Action item.
Your answer is every line of the material below in which the string "badge" occurs.

Supplied records.

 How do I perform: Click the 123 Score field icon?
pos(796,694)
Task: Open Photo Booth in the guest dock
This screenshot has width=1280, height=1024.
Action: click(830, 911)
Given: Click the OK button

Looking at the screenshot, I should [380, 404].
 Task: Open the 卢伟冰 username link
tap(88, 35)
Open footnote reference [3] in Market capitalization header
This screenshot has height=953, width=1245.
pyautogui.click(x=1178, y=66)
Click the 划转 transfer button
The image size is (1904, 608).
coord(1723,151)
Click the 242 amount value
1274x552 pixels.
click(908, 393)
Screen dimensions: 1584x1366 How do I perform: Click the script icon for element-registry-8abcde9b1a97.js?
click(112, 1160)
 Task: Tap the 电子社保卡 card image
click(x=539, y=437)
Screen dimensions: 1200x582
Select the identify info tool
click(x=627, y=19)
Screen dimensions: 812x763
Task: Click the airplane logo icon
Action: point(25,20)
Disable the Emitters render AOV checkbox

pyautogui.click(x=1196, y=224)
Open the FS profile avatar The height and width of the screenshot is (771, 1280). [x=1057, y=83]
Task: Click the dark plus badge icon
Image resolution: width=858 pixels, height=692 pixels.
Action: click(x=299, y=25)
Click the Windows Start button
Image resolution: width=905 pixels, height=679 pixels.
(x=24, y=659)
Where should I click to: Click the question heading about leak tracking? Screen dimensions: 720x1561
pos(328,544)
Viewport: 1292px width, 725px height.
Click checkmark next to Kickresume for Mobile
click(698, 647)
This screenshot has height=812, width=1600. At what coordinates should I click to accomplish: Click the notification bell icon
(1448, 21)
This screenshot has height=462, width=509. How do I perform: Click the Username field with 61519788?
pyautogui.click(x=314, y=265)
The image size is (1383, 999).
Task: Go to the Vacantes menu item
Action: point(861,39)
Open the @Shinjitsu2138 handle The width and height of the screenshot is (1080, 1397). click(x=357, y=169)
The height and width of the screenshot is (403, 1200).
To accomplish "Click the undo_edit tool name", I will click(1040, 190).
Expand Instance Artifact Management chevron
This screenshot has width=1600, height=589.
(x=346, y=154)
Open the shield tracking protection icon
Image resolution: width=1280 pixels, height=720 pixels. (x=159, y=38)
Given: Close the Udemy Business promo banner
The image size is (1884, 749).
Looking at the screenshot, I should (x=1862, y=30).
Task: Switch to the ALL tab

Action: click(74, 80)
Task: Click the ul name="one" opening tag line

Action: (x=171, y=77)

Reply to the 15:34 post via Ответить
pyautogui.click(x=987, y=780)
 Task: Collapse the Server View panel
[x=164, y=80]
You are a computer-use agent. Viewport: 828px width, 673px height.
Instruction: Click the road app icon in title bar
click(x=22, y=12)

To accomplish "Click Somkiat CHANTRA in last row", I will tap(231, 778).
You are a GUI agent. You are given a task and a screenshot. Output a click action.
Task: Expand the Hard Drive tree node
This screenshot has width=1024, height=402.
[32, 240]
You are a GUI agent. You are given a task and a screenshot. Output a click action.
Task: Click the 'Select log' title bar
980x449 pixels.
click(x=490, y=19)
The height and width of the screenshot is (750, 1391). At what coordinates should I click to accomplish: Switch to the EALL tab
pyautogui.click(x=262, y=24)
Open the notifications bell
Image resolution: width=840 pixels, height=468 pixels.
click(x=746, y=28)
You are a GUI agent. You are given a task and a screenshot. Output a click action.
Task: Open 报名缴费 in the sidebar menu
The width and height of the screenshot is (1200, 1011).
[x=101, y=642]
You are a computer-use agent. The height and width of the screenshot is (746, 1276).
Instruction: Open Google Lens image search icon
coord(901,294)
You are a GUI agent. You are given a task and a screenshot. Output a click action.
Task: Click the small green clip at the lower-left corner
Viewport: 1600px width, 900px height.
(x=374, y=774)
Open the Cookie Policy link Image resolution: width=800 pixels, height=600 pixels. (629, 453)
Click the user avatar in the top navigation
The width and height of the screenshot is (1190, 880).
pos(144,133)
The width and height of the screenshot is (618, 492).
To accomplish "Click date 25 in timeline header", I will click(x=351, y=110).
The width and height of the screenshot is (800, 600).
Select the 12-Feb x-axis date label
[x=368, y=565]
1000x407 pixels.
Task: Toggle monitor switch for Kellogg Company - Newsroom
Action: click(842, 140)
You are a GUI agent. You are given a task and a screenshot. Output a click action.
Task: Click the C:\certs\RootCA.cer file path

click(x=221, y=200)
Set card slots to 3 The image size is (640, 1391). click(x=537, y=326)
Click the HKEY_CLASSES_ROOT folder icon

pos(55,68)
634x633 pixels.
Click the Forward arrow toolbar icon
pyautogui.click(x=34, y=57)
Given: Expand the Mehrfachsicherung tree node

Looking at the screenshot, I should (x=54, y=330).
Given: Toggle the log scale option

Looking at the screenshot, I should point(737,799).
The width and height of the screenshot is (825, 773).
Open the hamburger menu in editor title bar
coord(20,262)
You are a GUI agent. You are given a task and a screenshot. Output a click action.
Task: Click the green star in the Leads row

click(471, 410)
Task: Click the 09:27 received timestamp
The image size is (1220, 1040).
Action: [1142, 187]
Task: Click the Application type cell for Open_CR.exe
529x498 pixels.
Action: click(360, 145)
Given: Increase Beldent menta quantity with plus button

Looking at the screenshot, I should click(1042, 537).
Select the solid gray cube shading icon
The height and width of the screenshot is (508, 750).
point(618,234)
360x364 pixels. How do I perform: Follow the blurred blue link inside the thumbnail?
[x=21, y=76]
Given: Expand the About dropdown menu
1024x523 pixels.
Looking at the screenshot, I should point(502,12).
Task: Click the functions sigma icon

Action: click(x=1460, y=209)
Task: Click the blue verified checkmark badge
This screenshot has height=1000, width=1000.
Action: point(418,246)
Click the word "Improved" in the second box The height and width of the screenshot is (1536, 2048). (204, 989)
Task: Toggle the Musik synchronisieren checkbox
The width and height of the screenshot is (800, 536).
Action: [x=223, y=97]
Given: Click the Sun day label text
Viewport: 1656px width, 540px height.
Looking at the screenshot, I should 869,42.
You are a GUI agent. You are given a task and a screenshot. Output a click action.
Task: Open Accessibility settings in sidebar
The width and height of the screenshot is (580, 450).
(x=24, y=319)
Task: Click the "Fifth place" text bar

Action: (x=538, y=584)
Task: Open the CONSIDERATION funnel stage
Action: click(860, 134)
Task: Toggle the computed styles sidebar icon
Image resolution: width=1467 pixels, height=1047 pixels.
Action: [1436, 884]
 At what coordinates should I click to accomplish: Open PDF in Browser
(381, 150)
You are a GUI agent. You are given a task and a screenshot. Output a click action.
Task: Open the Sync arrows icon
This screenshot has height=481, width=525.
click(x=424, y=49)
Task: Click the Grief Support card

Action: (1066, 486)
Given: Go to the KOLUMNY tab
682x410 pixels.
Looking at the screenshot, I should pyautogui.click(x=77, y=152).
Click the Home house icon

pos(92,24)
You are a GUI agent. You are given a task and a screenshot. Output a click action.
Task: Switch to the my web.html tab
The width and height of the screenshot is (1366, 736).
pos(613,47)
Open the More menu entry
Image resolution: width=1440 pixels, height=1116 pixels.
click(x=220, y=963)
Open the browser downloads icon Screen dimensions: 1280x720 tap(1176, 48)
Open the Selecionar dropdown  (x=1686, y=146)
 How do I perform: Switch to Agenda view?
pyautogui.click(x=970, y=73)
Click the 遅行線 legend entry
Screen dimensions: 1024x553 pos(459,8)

Result for this task.
Task: Click the dark plus badge icon
Task: Click the blue verified checkmark badge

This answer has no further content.